## BEGIN Text shown
Re: Loading 500m json files to database

From: Rob Sargent <robjsargent(at)gmail(dot)com>
To: "David G(dot) Johnston" <david(dot)g(dot)johnston(at)gmail(dot)com>
Cc: pinker <pinker(at)onet(dot)eu>, "pgsql-general(at)postgresql(dot)org" <pgsql-general(at)postgresql(dot)org>
Subject: Re: Loading 500m json files to database
Date: 2020-03-24 01:51:27
Message-ID: 3A9D9AC0-AD61-45C6-87AD-BD8C9E255A37@gmail.com
Views: Raw Message | Whole Thread | Download mbox | Resend email
Thread:
Lists: pgsql-general

> On Mar 23, 2020, at 7:11 PM, David G. Johnston <david(dot)g(dot)johnston(at)gmail(dot)com> wrote:
>
> On Mon, Mar 23, 2020 at 3:24 AM pinker <pinker(at)onet(dot)eu <mailto:pinker(at)onet(dot)eu>> wrote:
> time for i in datafiles/*; do
> psql -c "\copy json_parts(json_data) FROM $i"&
> done
>
> Don't know whether this is faster but it does avoid spinning up a connection multiple times.
## END Text shown
## BEGIN Provided records
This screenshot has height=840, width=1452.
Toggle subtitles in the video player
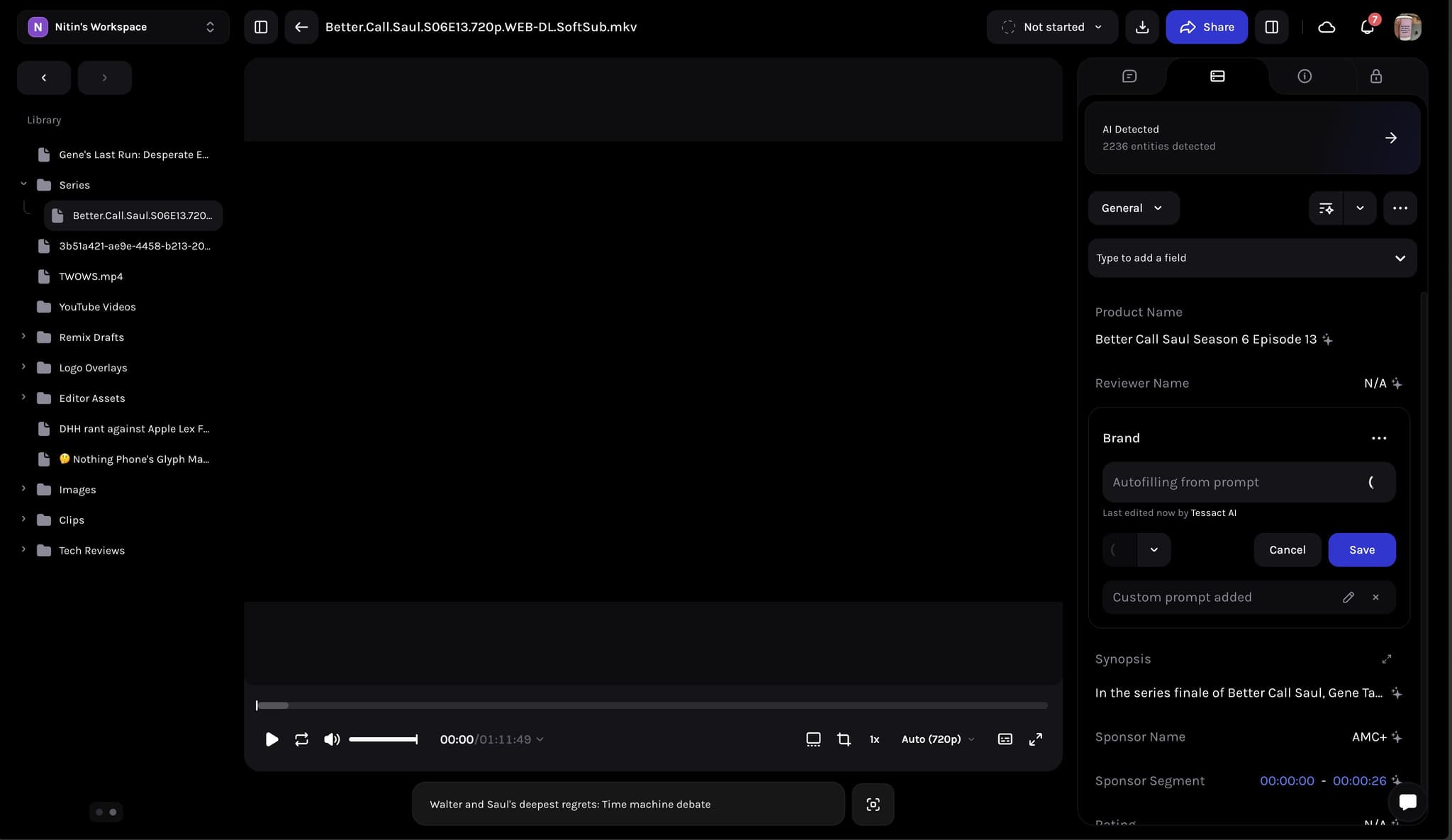[x=1005, y=739]
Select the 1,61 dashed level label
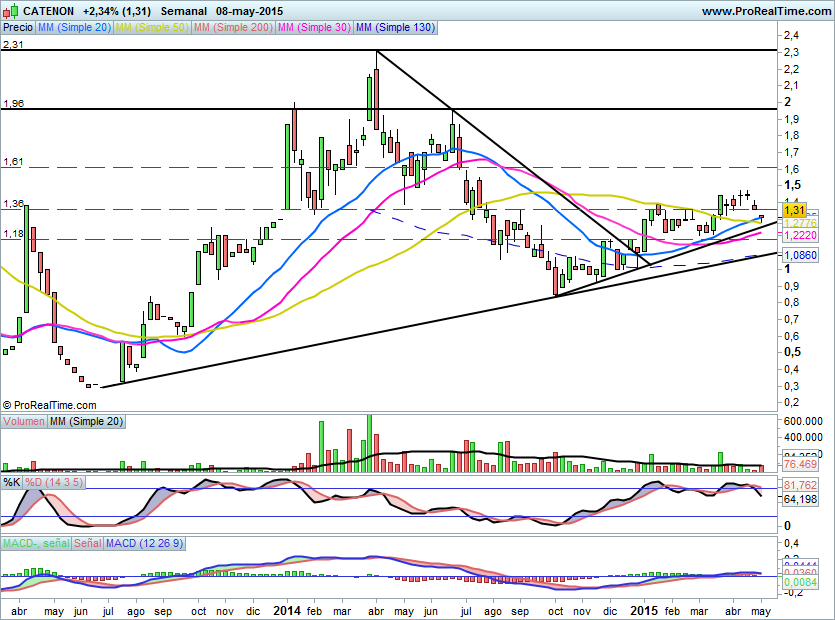The height and width of the screenshot is (620, 835). [x=13, y=161]

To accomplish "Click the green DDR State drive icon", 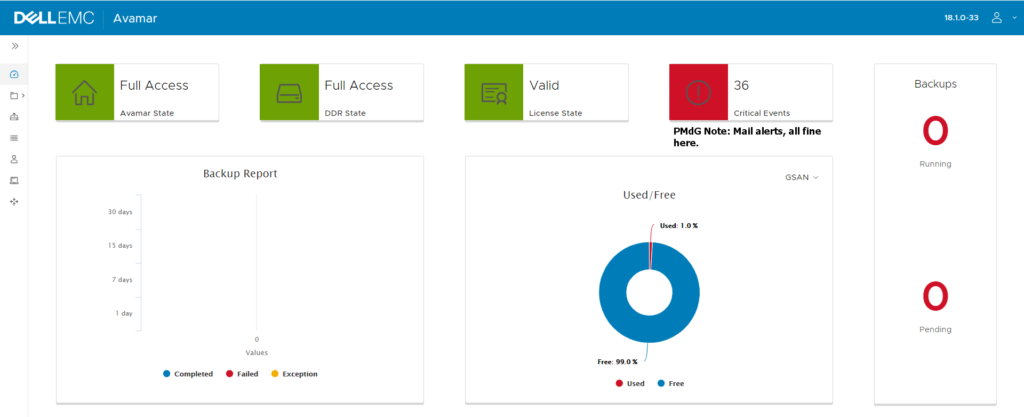I will tap(289, 93).
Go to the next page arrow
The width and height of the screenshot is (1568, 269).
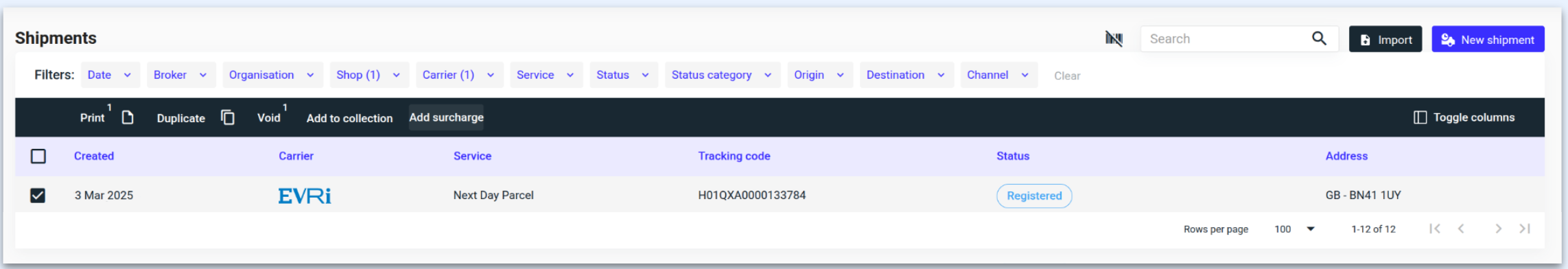1499,229
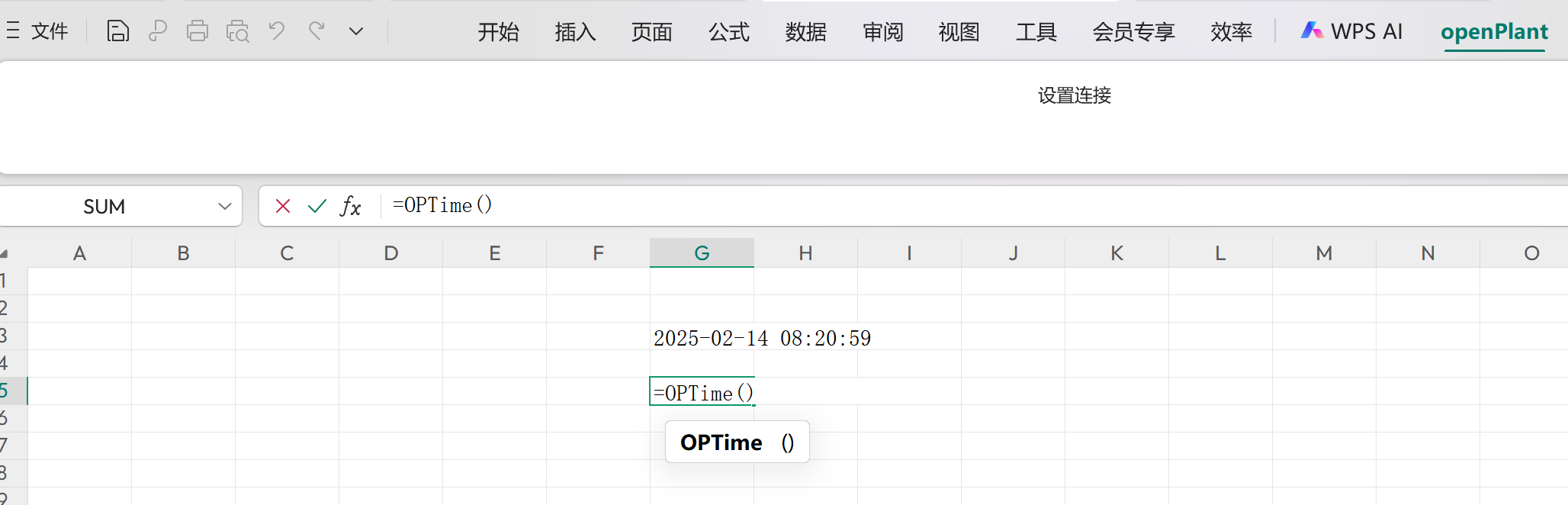The height and width of the screenshot is (505, 1568).
Task: Cancel formula entry with the red X
Action: click(x=283, y=206)
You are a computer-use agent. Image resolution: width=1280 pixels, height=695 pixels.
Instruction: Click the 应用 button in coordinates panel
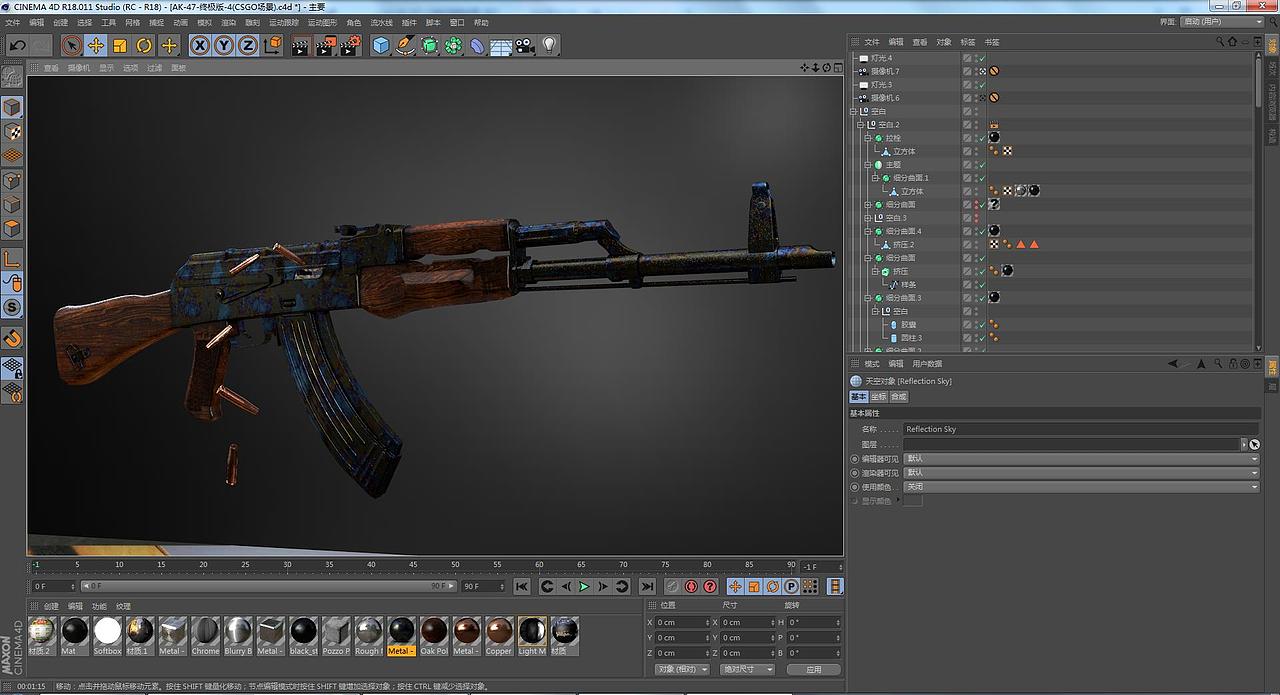(815, 668)
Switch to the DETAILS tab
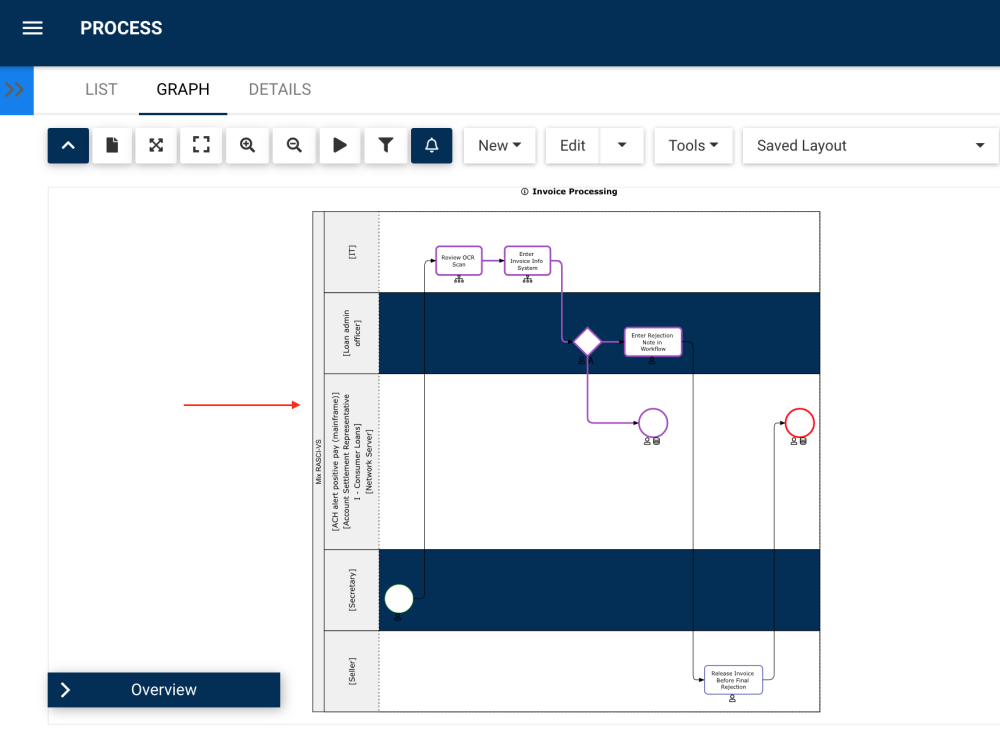This screenshot has width=1000, height=733. click(280, 90)
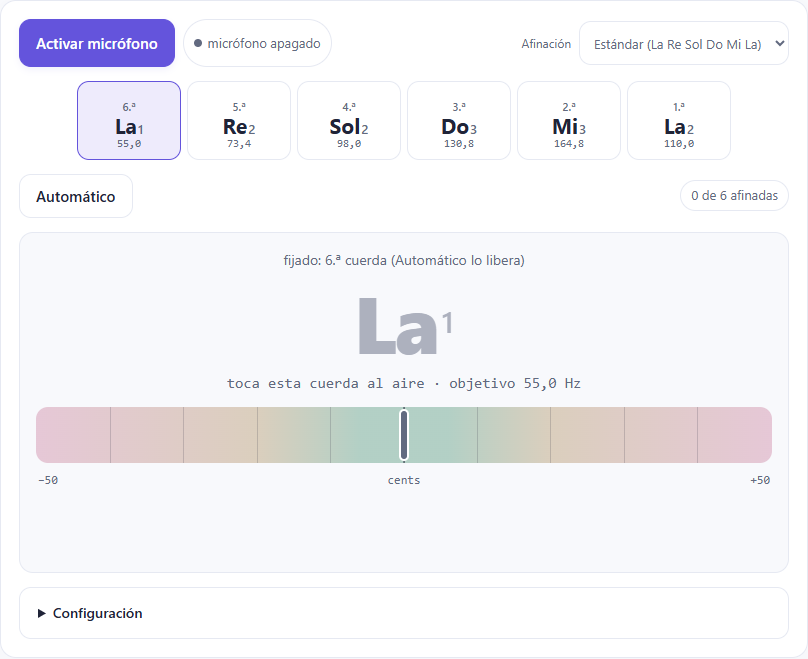808x659 pixels.
Task: Pick the 3.ª string Do3 card
Action: pyautogui.click(x=459, y=121)
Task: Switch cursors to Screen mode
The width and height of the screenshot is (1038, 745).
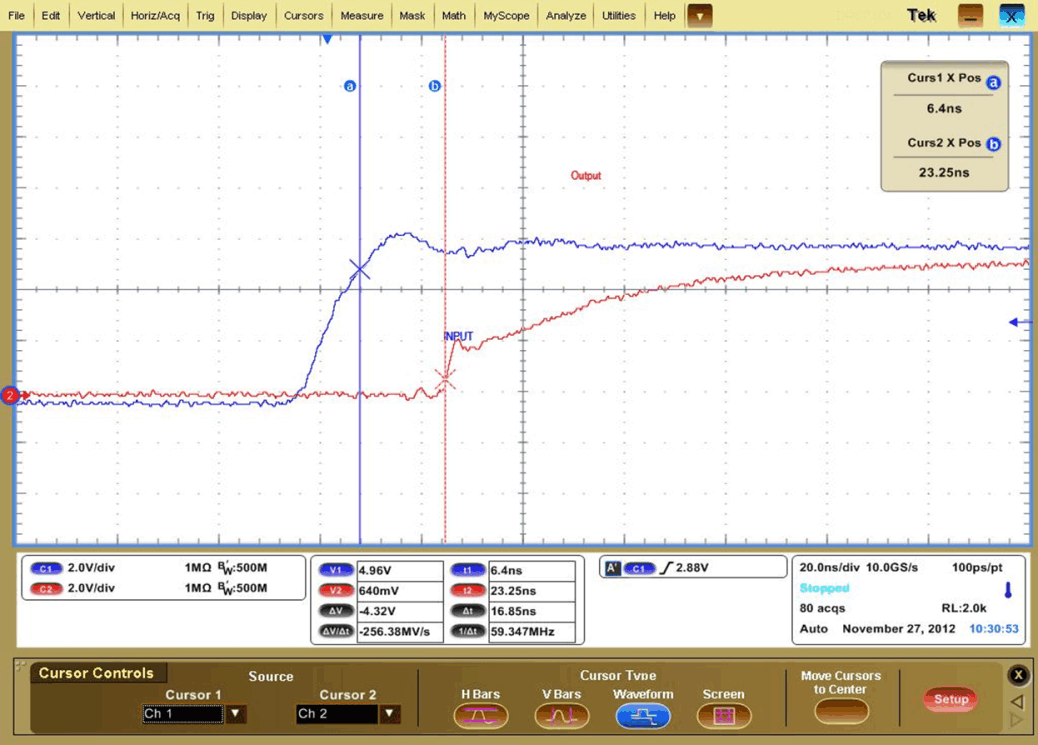Action: pyautogui.click(x=724, y=715)
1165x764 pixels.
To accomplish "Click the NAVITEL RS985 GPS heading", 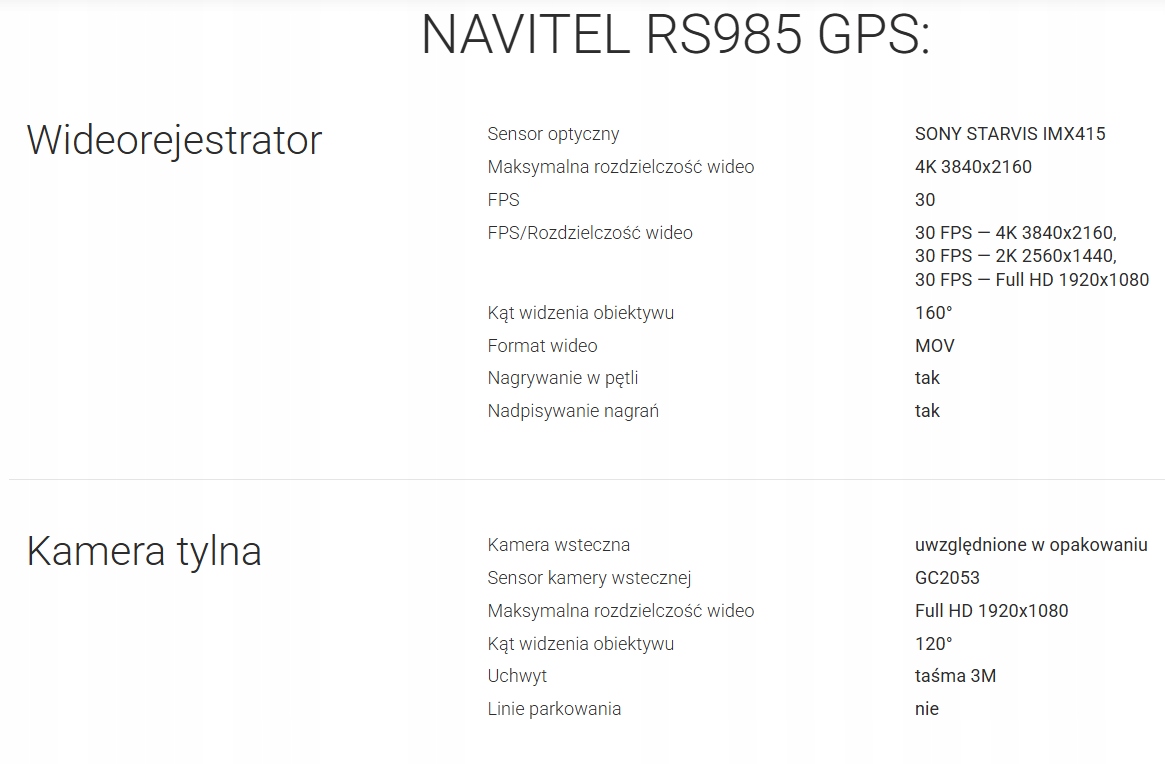I will 675,36.
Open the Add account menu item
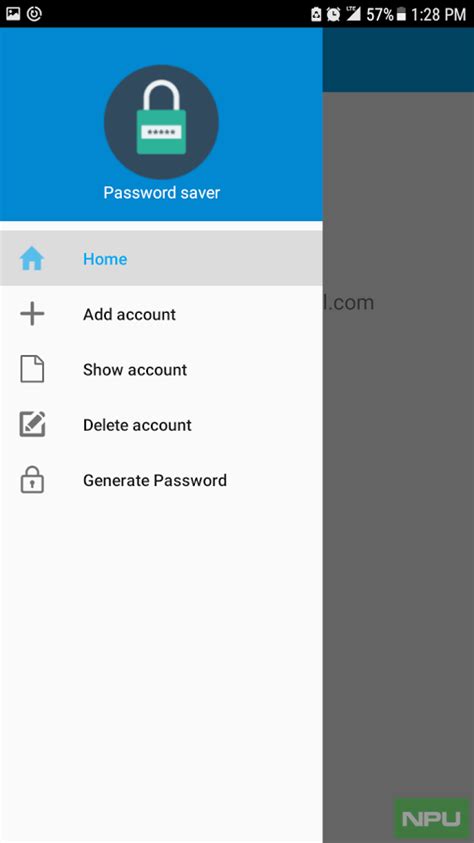This screenshot has width=474, height=843. click(x=161, y=314)
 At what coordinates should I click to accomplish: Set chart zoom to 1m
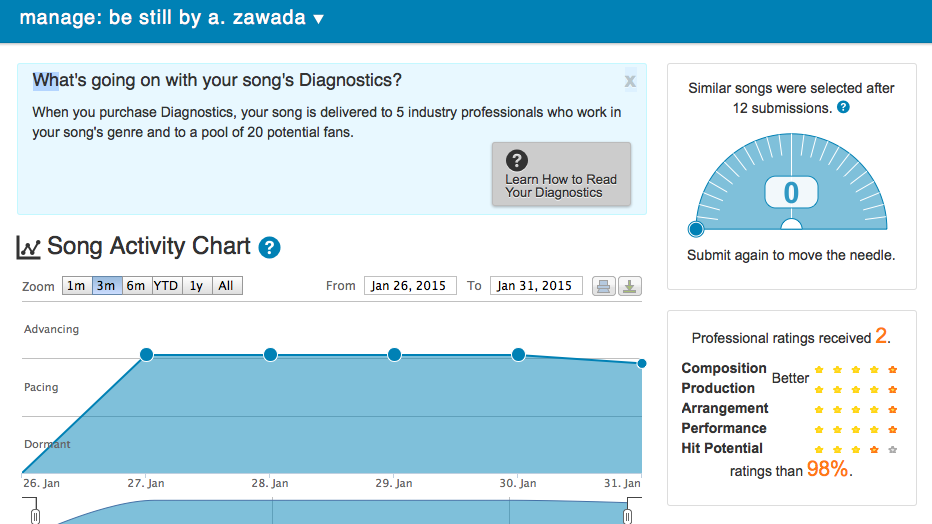pos(77,286)
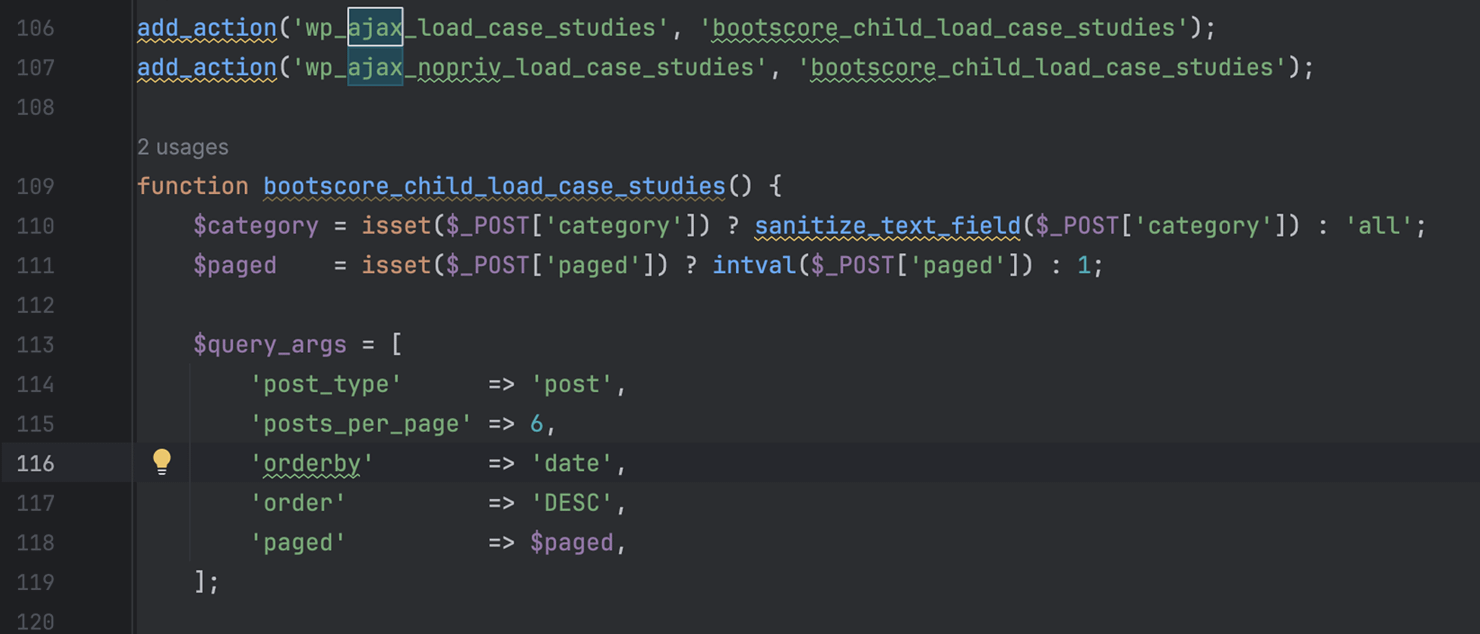Click the 'orderby' array key
This screenshot has width=1480, height=634.
pyautogui.click(x=311, y=464)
## END Provided records
Work to complete:
A – In the message about loading 500m json files to a database, what benefit does the quoted suggestion claim for its loop?
B – Copy the entries from the line with "At what coordinates" up to and including the last line of the entries, without the pictures.

Solutions to the problems:
A – It avoids spinning up a connection multiple times.

B –
 At what coordinates should I click to accomplish: Set chart zoom to 1m
pos(77,286)
Click the 'orderby' array key
This screenshot has width=1480, height=634.
pyautogui.click(x=311, y=464)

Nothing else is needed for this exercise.